> [MATERIAL SHOWN]

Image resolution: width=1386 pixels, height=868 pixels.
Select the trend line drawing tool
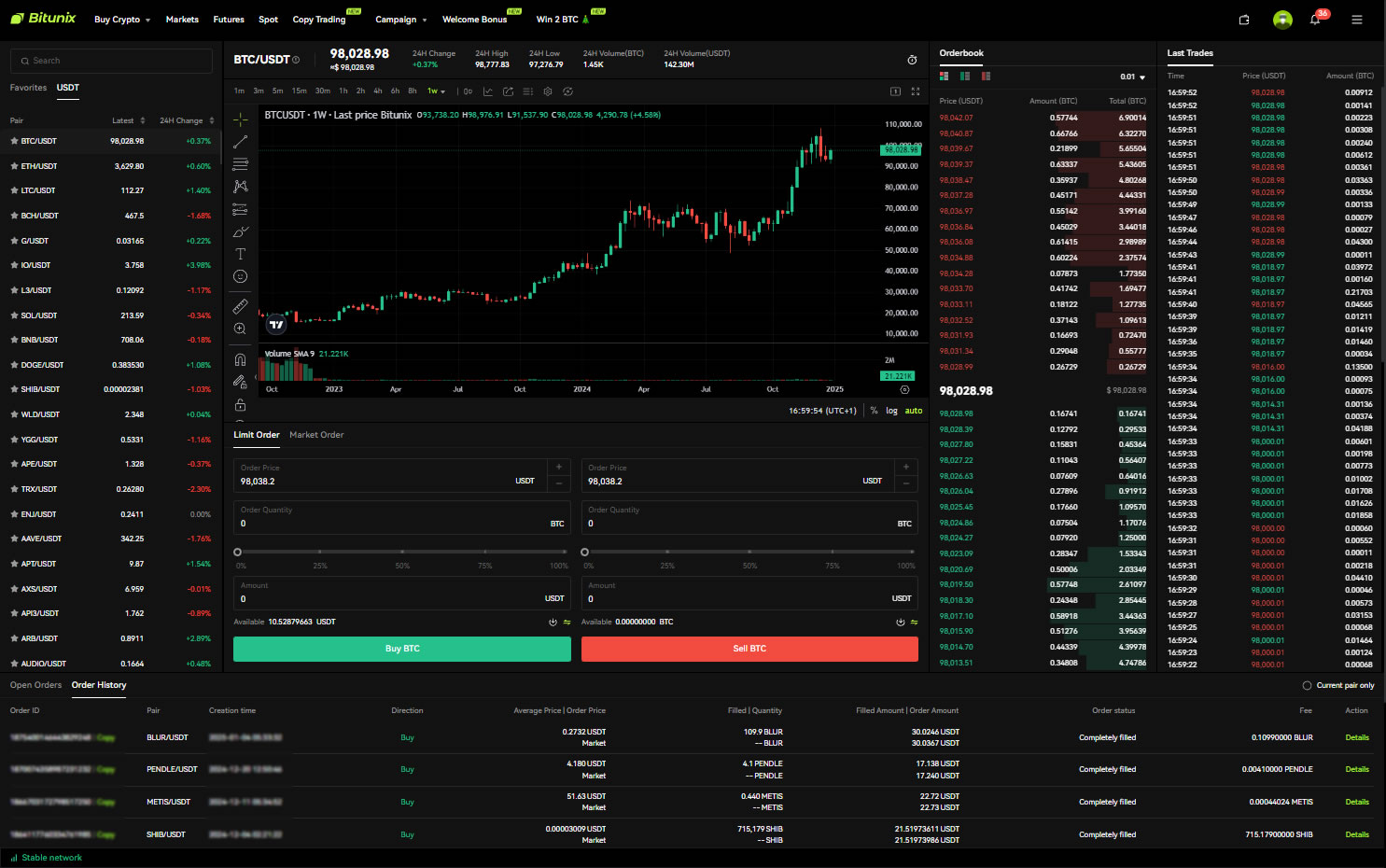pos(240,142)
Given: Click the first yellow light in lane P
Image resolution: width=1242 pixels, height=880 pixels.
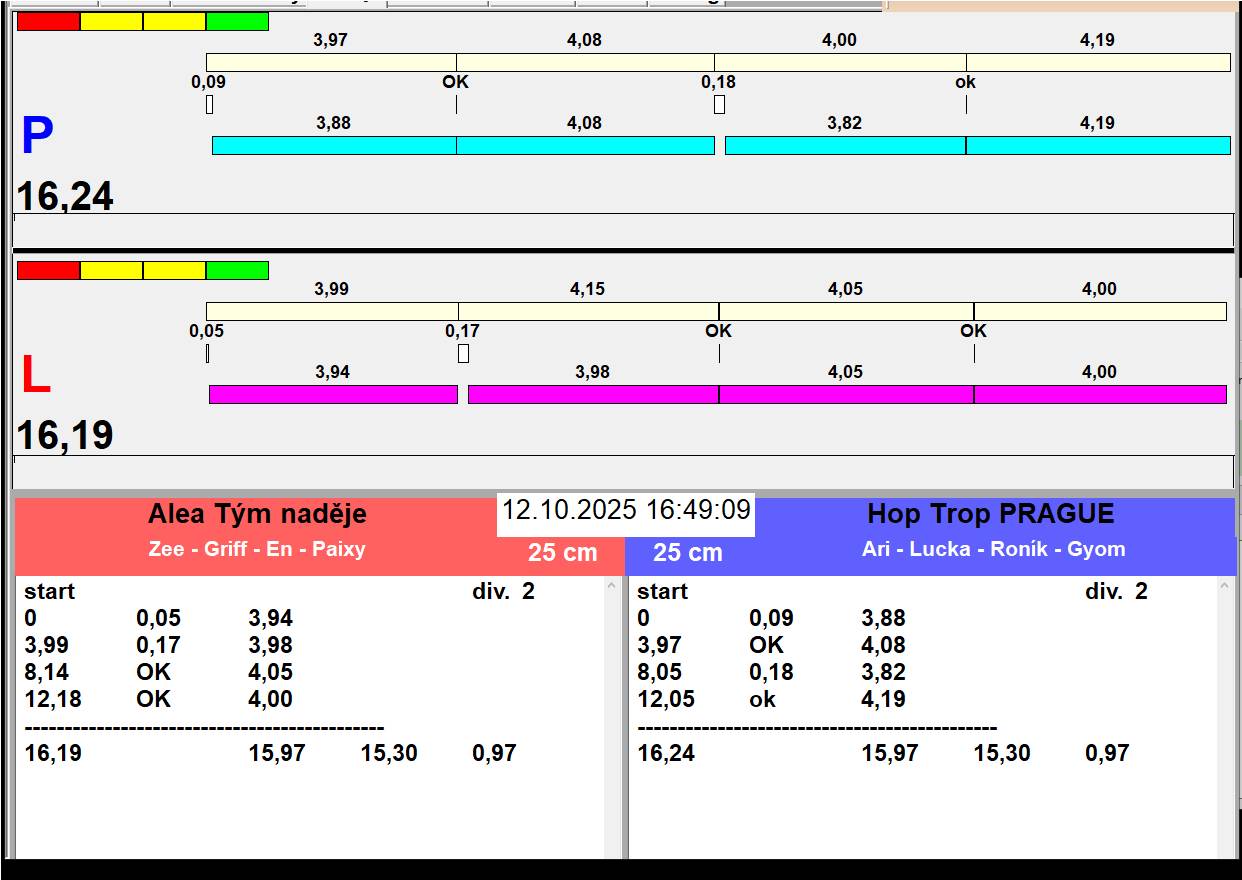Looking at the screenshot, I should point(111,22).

> [WHAT IS BEING ASKED]
Retype only the lines above from the one with "Select the trend line drawing tool" through the last, both ends included, keeping every picture out of the copy.

> [TASK ANSWER]
Select the trend line drawing tool
pos(240,142)
Given: Click the first yellow light in lane P
Image resolution: width=1242 pixels, height=880 pixels.
Looking at the screenshot, I should point(111,22).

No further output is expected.